WHAT do you remember most from the second Austin Powers movie? Liz Hurley's instant vanishing act, or Mini Me, or the fat ginger Scotsman getting jiggy with Heather Graham? Or more likely, Madonna's spin-off hit single, Beautiful Stranger, groovier by far than the satirical movie itself.

This time the movie rules, right from the Hollywood glitterati-encrusted opening sequence featuring the likes of Tom Cruise, Steven Spielberg and Britney Spears on the cameo catwalk.

Sixties-digging international man of mystery Austin Powers (Mike Myers) time-travels back to 1975 and the disco world of Studio 69 on a mission to rescue his father, Nigel Powers (Michael Caine, contentedly sending up every Caine clich, thick glasses, nasal Cockney accent, cool demeanour and all).

With Austin is his new assistant, glamorous Seventies vixen Foxxy Cleopatra (Destiny's Child singer Beyonc Knowles, paying her tribute to Pam Grier in the blaxploitation movies, to hot effect).

Powers senior has fallen into the clutches of Austin's nemesis, Dr Evil (Myers part two) and his new despotic ally in bugging the sensible world, Goldmember (Myers part three), a roller-skating, skin-flaking, night-clubbing Dutch dude stuck in 1975 with a certain section of his anatomy in a state of exactly what it says on the label.

All the old characters are back: Michael York as Austin's extra-smooth Basil Exposition; Verne Troyer's Mini Me in a baby carrier; Robert Wagner's Number 2, Dr Evil's stoical aid; Seth Green as Dr Evil's attention-seeking elder son (Hamlet meets Bill And Ted), and Myers, yet again, as that grotesque, ghastly Scotsman with the wind problem and a new Sumo fixation.

And yes, he still has the wind problem, because Myers can't resist any opportunity for a rude and lewd joke, celebrating bodily functions and fluids with the glee of a child and all the good taste of a skunk.

Sometimes the sight gags work and sometimes they miss but that has always been the case in the Powers movies.

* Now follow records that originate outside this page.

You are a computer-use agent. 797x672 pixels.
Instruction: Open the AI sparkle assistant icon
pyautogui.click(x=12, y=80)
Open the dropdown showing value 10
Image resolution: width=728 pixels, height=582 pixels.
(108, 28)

Goldmember fires more hits than blanks, and under Jay Roach's athletic direction the next hit is never too far away, be it a prison parody of Jay-Z's rapping version of It's A Hard Knock Life or a stand-out silhouette sequence.

Goldmember is another post-modern Bond spoof from Myers, as if played by Peter Sellers impersonating Peter Wyngarde with script revision by Viz, and it's in the groove, not stuck in a rut.